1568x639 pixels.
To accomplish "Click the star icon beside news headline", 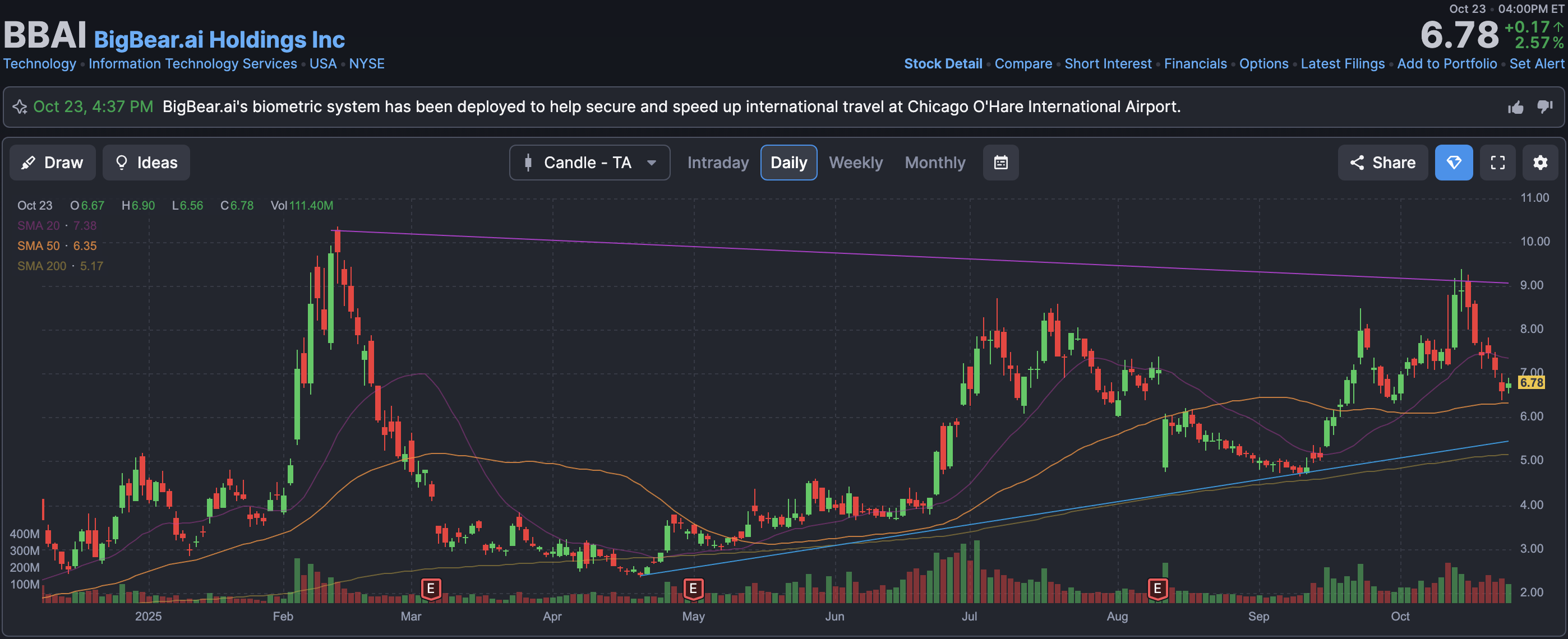I will [x=20, y=107].
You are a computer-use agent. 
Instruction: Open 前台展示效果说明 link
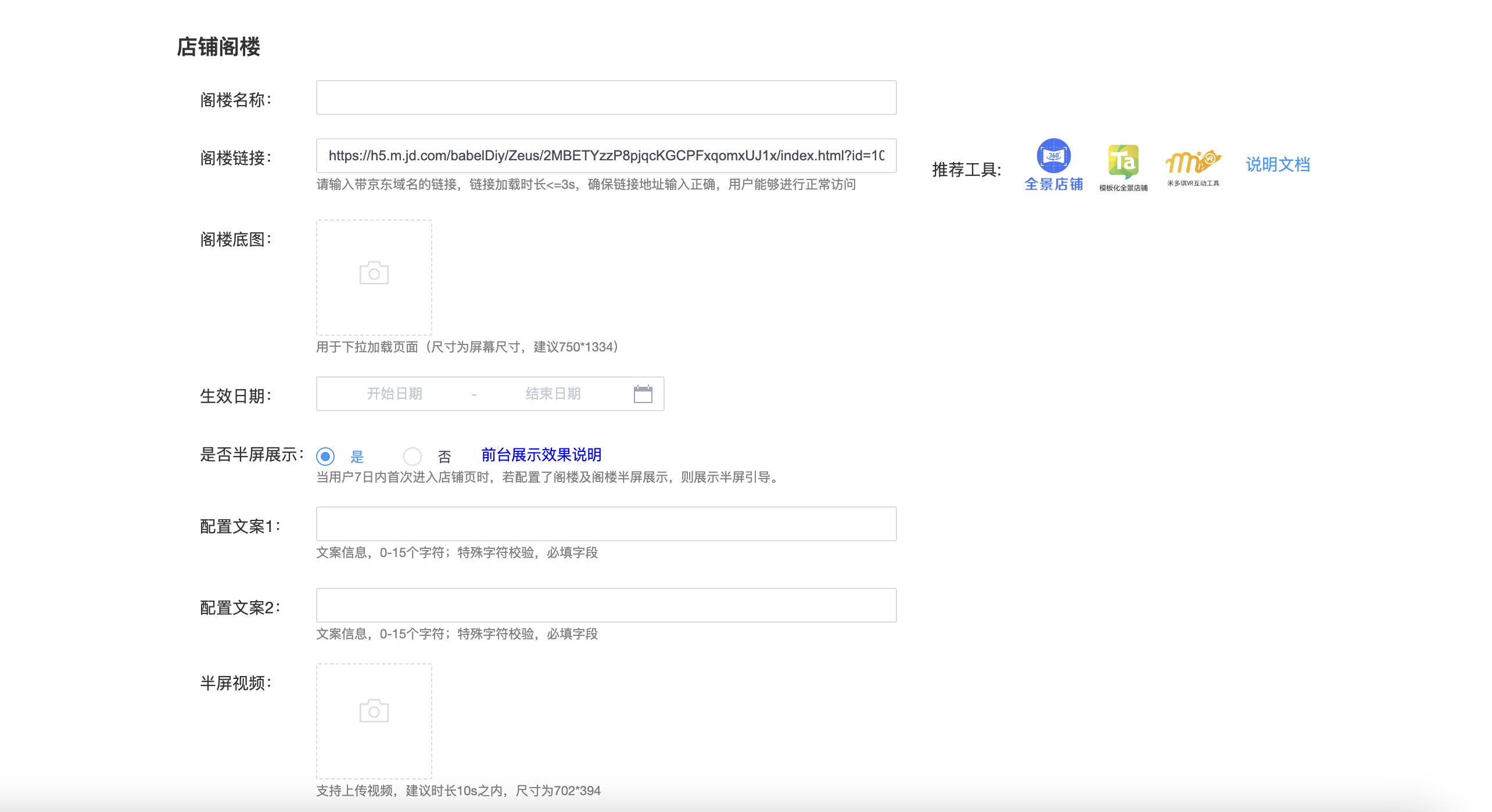541,455
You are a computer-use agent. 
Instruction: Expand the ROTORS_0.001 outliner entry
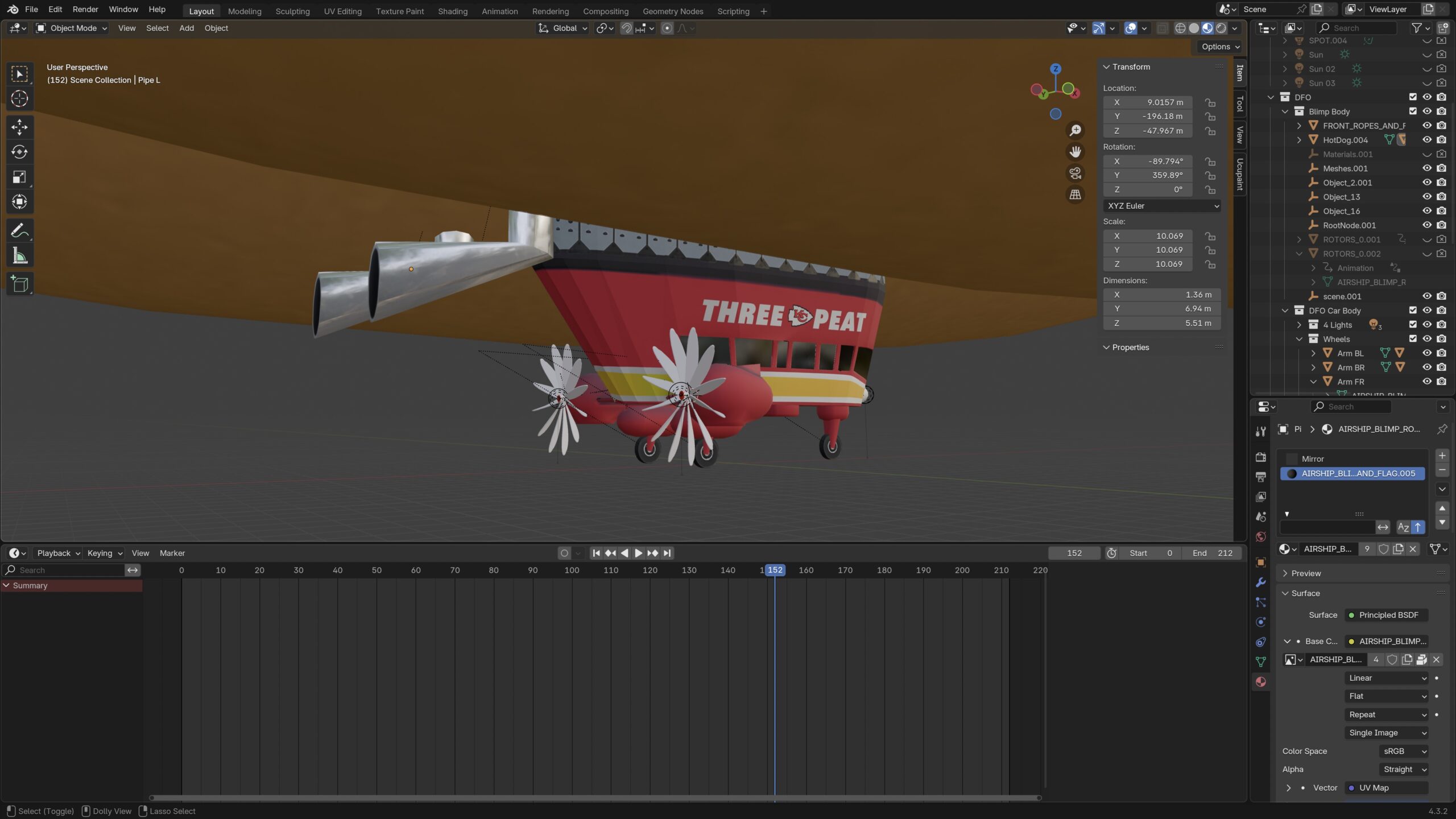coord(1300,239)
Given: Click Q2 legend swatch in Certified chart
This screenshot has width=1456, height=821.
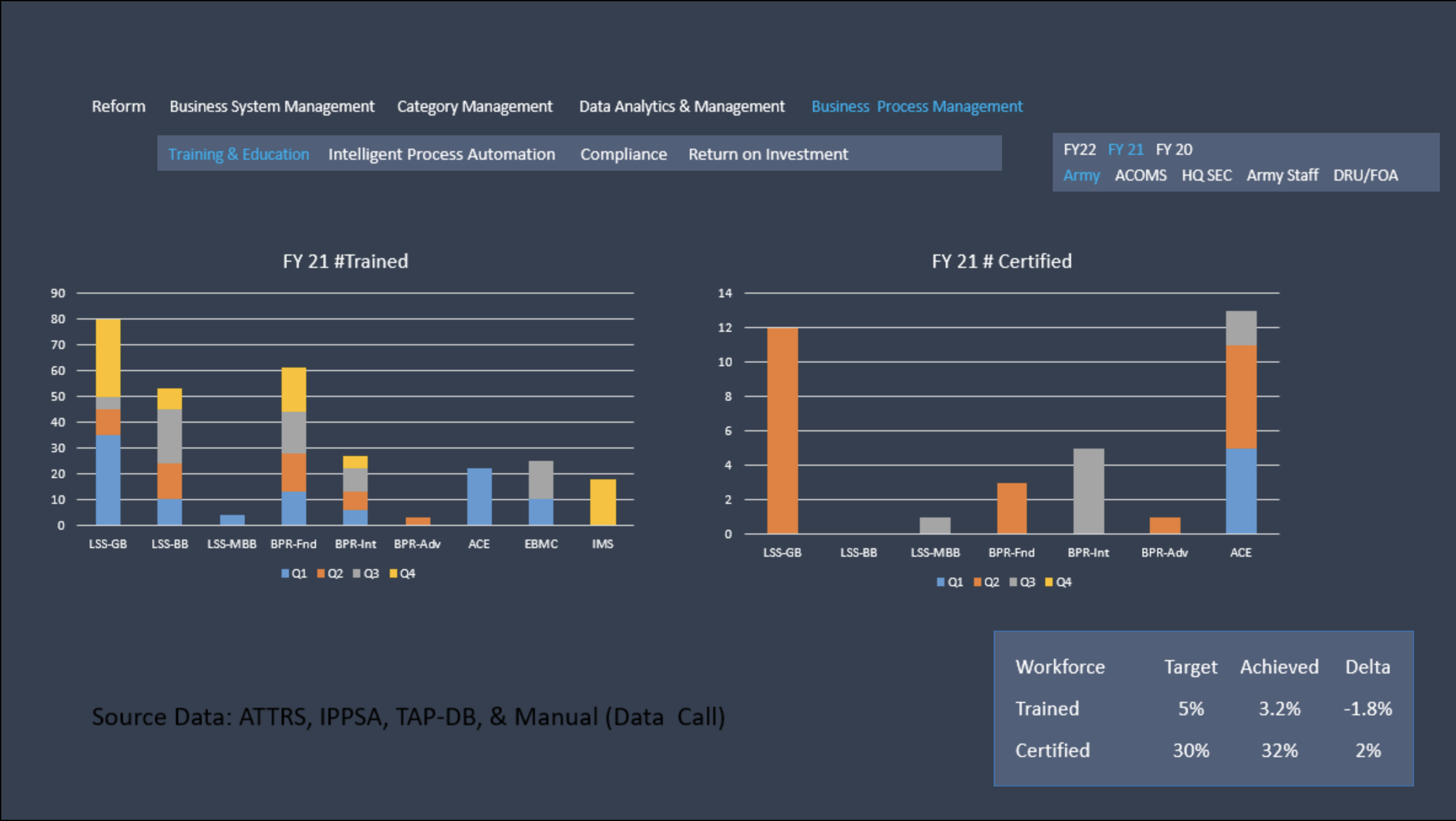Looking at the screenshot, I should (x=978, y=582).
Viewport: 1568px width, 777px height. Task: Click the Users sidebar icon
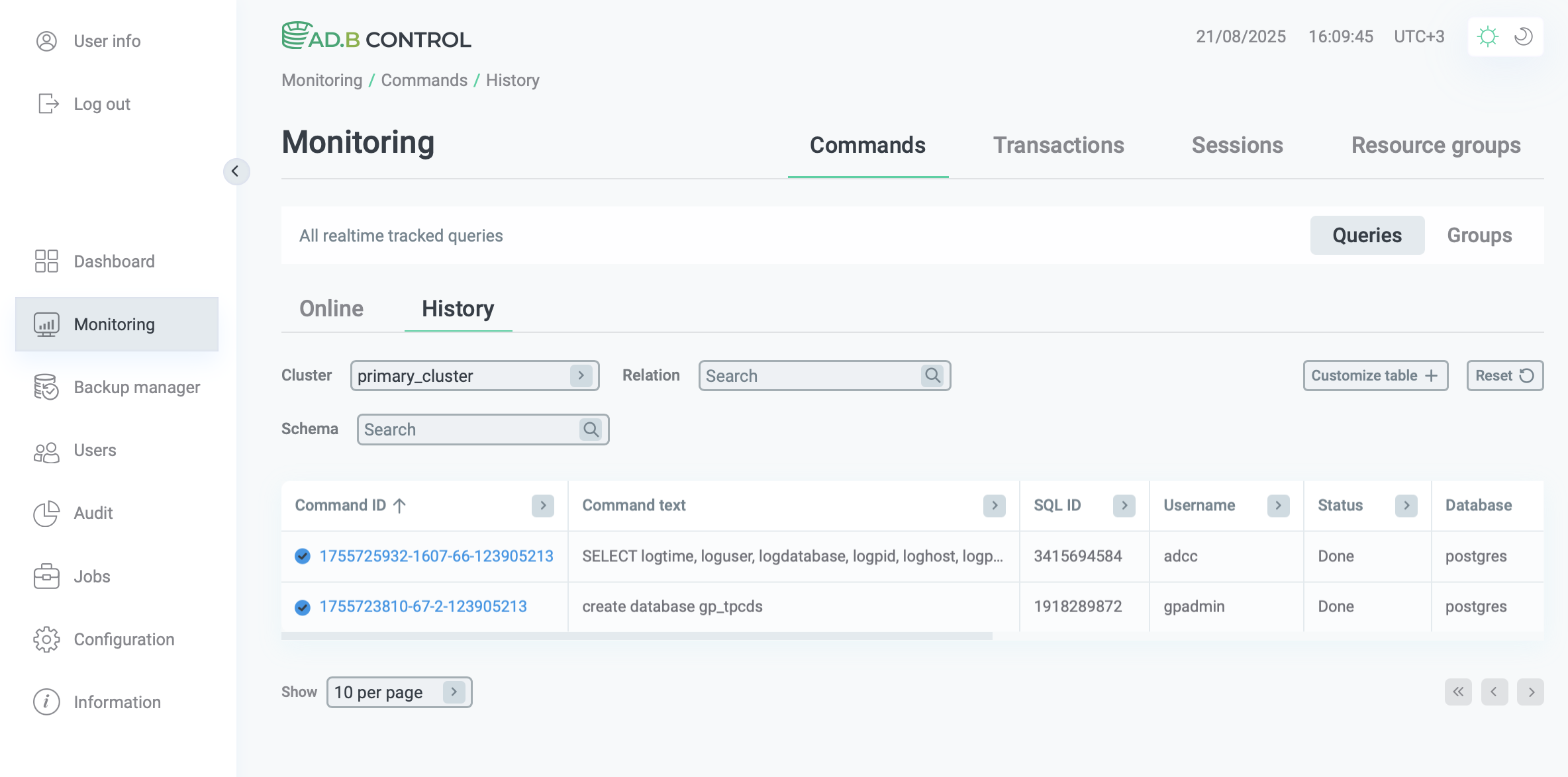[46, 450]
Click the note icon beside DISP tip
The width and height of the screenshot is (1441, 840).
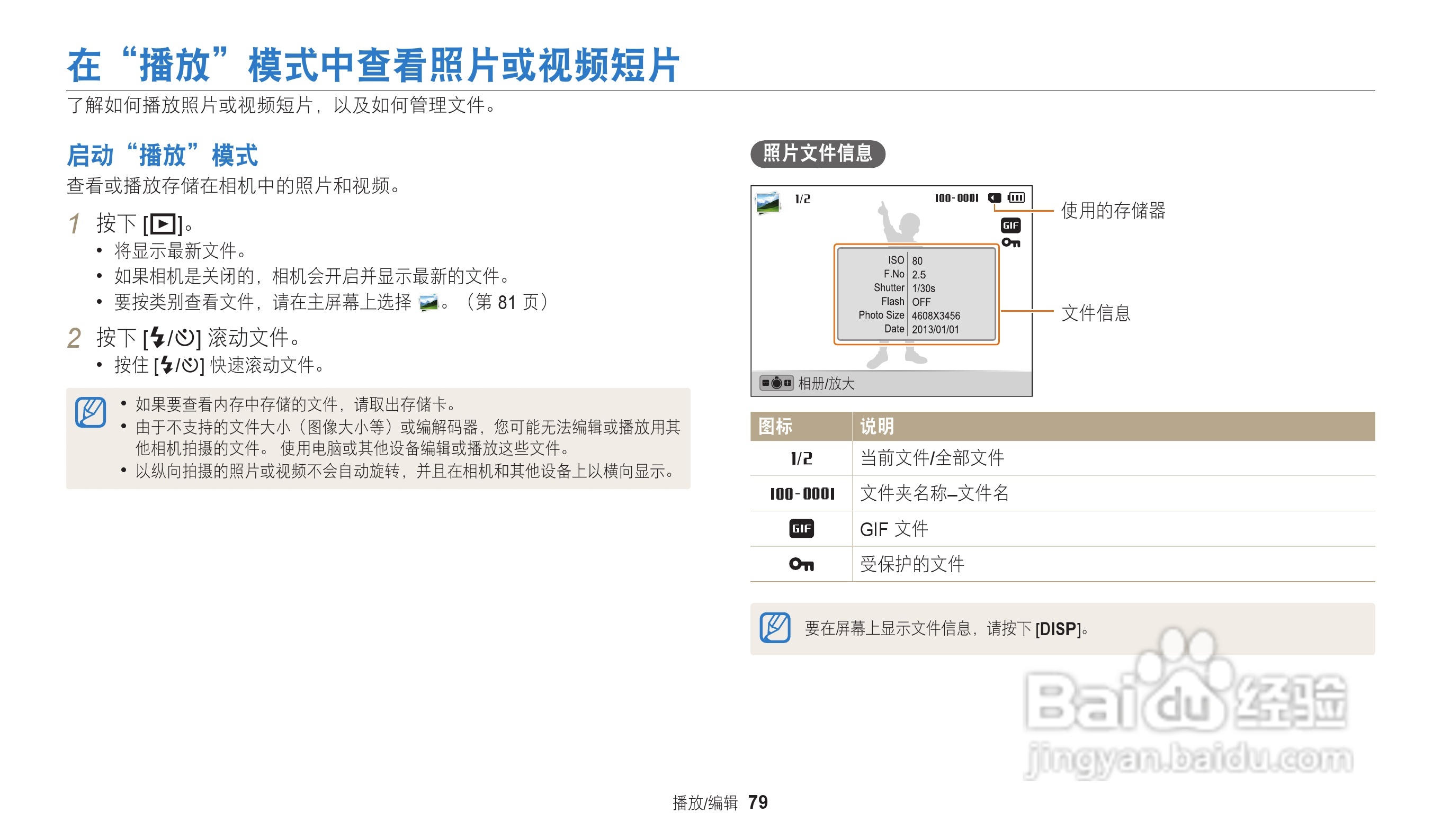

> **PROBLEM REQUIREMENTS**:
In the listing above, transcribe exactly the lines from the line containing "Click the note icon beside DISP tip" through the last one, both included, but not the pictures.

> **RESPONSE BOX**:
Click the note icon beside DISP tip
The width and height of the screenshot is (1441, 840).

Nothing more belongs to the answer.